•••
Sena duduk menghadap jendela restoran. Rambut panjangnya yang tergerai membingkai wajahnya yang tampak lelah. Di depan Sena, sebuah meja bundar didekorasi dengan lilin kecil yang menyala pelan, memancarkan sinar temaram yang romantis.
Sepiring makanan lezat yang sudah dipesan sebelumnya tersaji di meja, namun belum disentuh sama sekali. Waktu sudah berjalan jauh melebihi batas kesepakatan. Sudah lebih dari setengah jam sejak waktu yang disepakati untuk makan malam bersama Leon, namun pemuda itu tak kunjung muncul.
Suasana restoran terasa kontras dengan perasaan Sena. Pasangan-pasangan di sekelilingnya tampak bahagia, berbagi senyum, tawa, dan cerita.
Suara denting gelas beradu dengan pelan di udara, sementara para pelayan berjalan dengan tenang di antara meja-meja, melayani setiap tamu dengan profesional. Sena, di sisi lain, hanya duduk terdiam, matanya terus mengawasi pintu masuk restoran, berharap sosok yang ia nanti akan segera datang.

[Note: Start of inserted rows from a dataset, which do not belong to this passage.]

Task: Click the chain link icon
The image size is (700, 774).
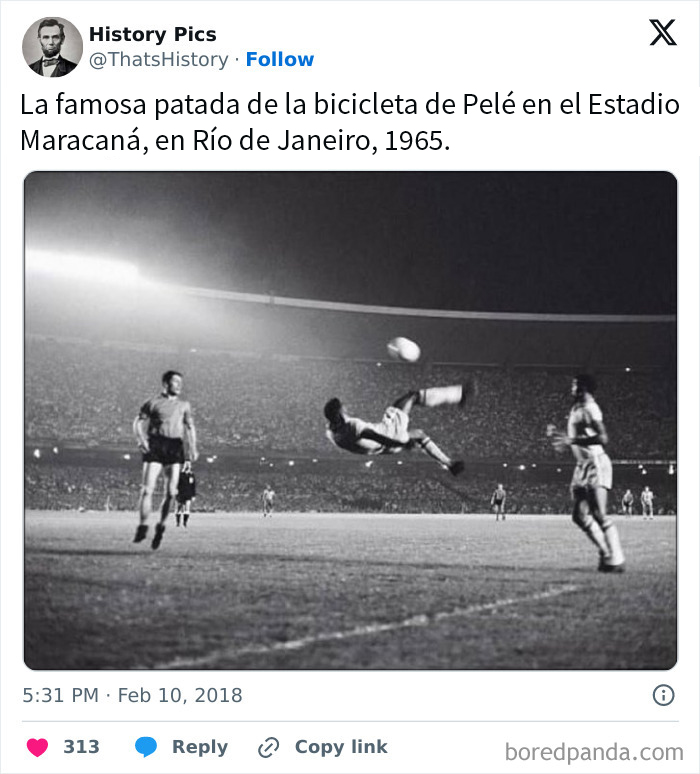Action: pyautogui.click(x=268, y=747)
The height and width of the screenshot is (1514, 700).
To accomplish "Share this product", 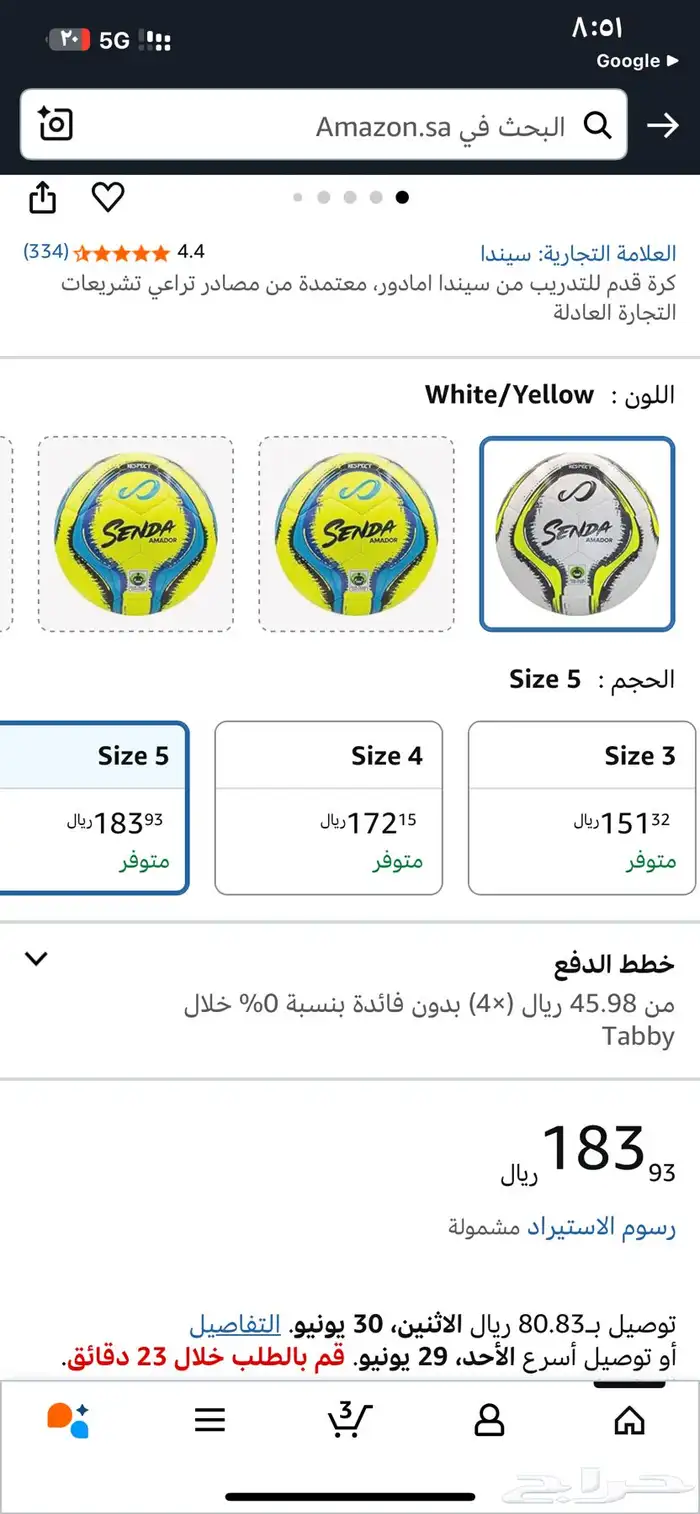I will tap(42, 197).
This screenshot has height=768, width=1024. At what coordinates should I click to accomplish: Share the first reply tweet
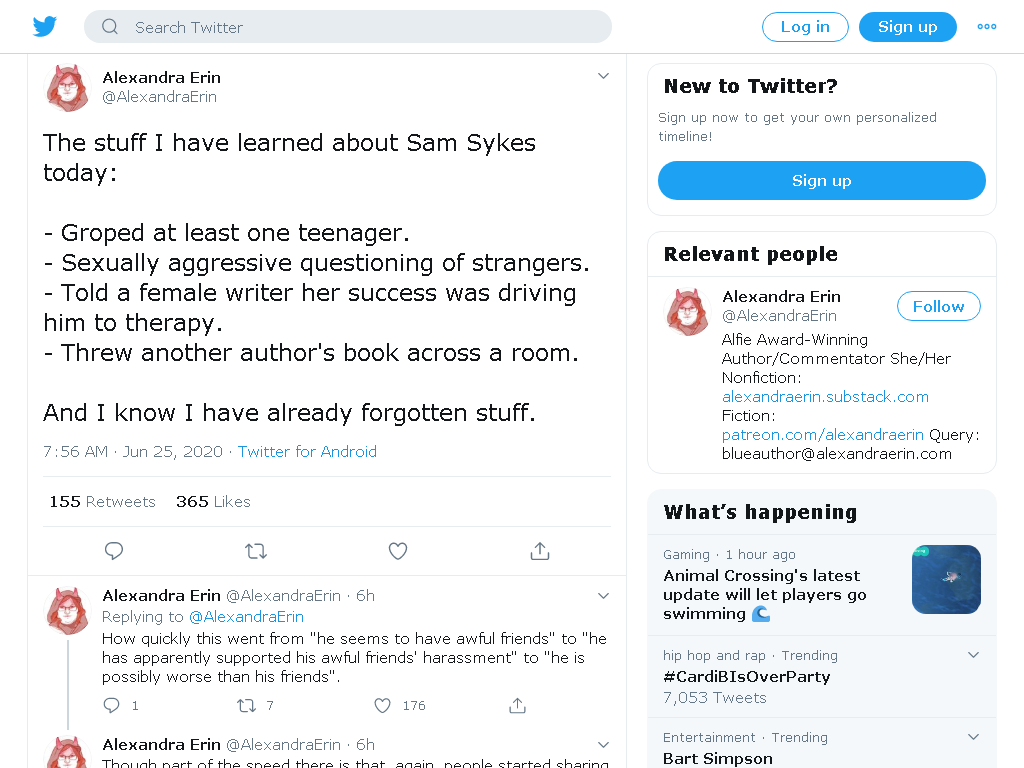pyautogui.click(x=517, y=705)
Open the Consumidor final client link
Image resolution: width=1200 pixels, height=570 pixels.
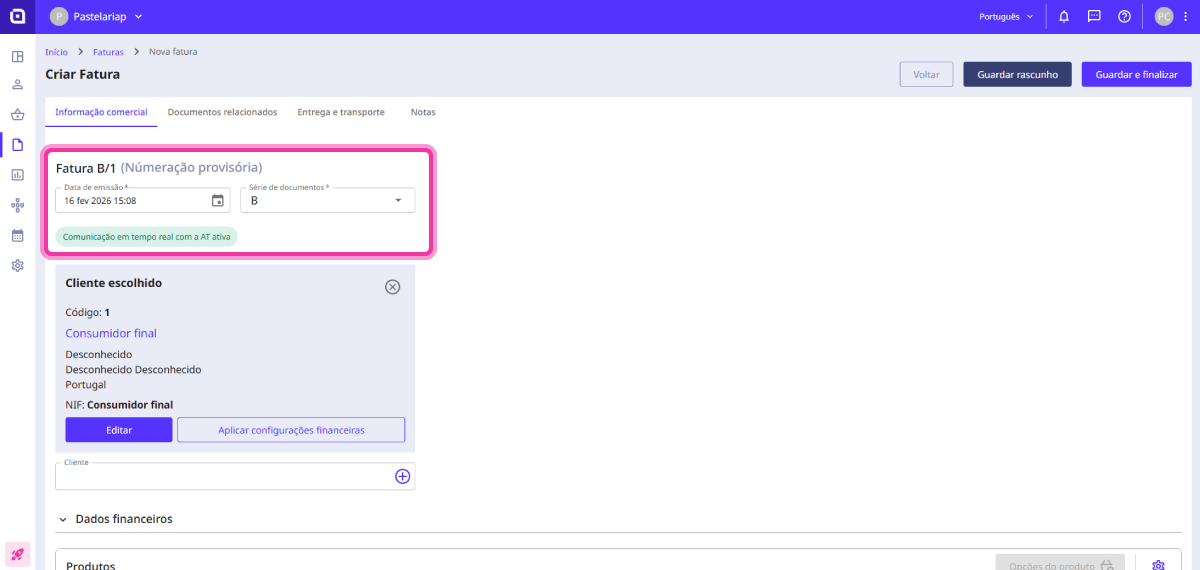(111, 333)
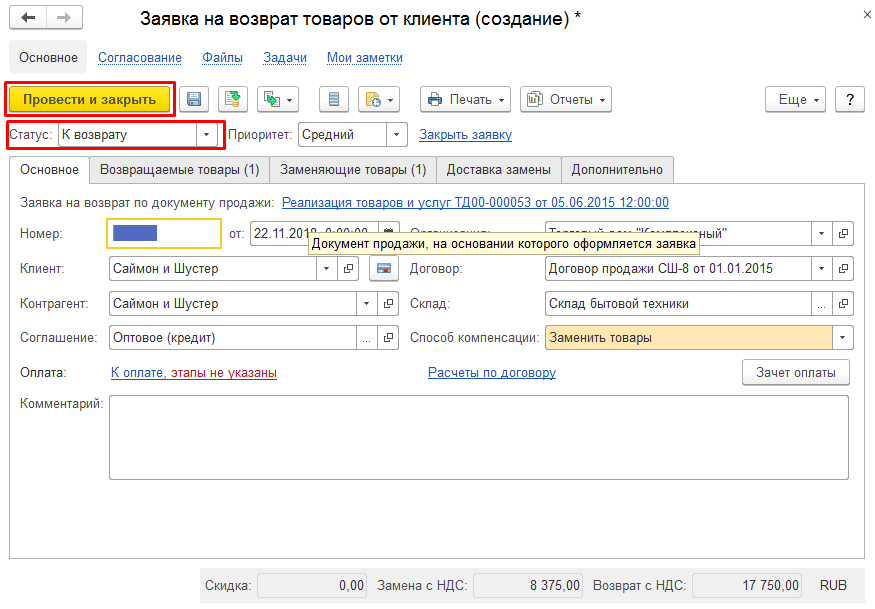This screenshot has height=609, width=875.
Task: Click inside the Комментарий text field
Action: pos(478,437)
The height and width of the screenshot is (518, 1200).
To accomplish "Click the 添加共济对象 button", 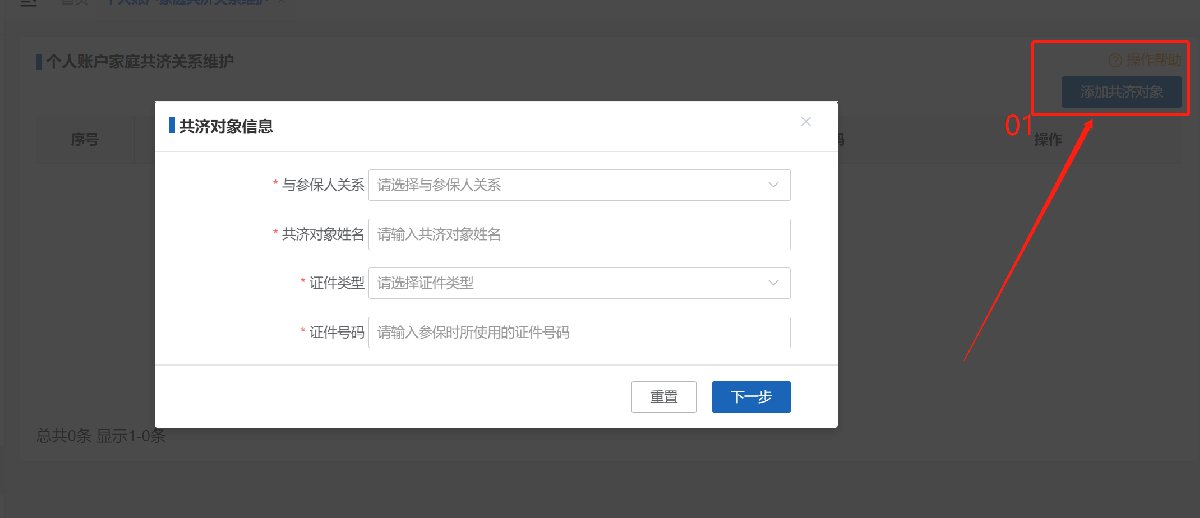I will tap(1121, 92).
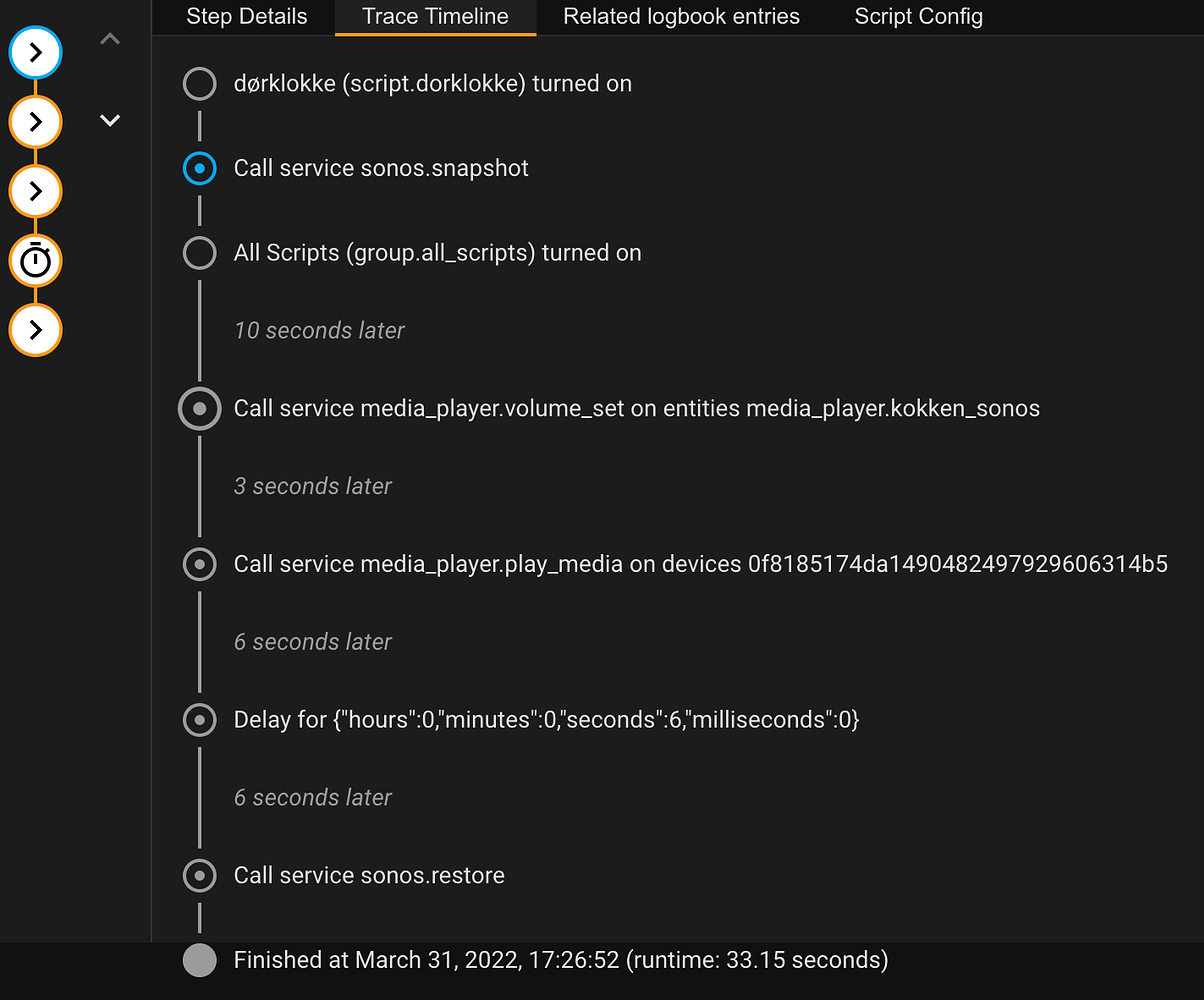Select the media_player.play_media timeline node

[x=199, y=564]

Di luar, langit malam perlahan berubah kelabu, awan-awan tebal menggantung berat di angkasa, dan tak lama kemudian, hujan mulai turun.
Tetes-tetes air berjatuhan di jendela kaca restoran, menciptakan pola abstrak yang samar-samar tampak seperti perasaan Sena sendiri-bingung, tak menentu, dan penuh harapan yang memudar.
Ia meraih ponselnya dari atas meja dan membuka layar untuk yang kesekian kalinya, berharap ada pesan atau panggilan dari Leon.
"Fyuhhh ..." Gadis itu hanya bisa menghela nafas, kehabisan tenaganya.
Dia menunduk, menggigit bibir bawahnya, menahan perasaan kecewa yang semakin dalam. Sena sangat tahu seberapa sensitifnya ia sekarang. Selepas sore tadi, emosinya lebih mudah terguncang.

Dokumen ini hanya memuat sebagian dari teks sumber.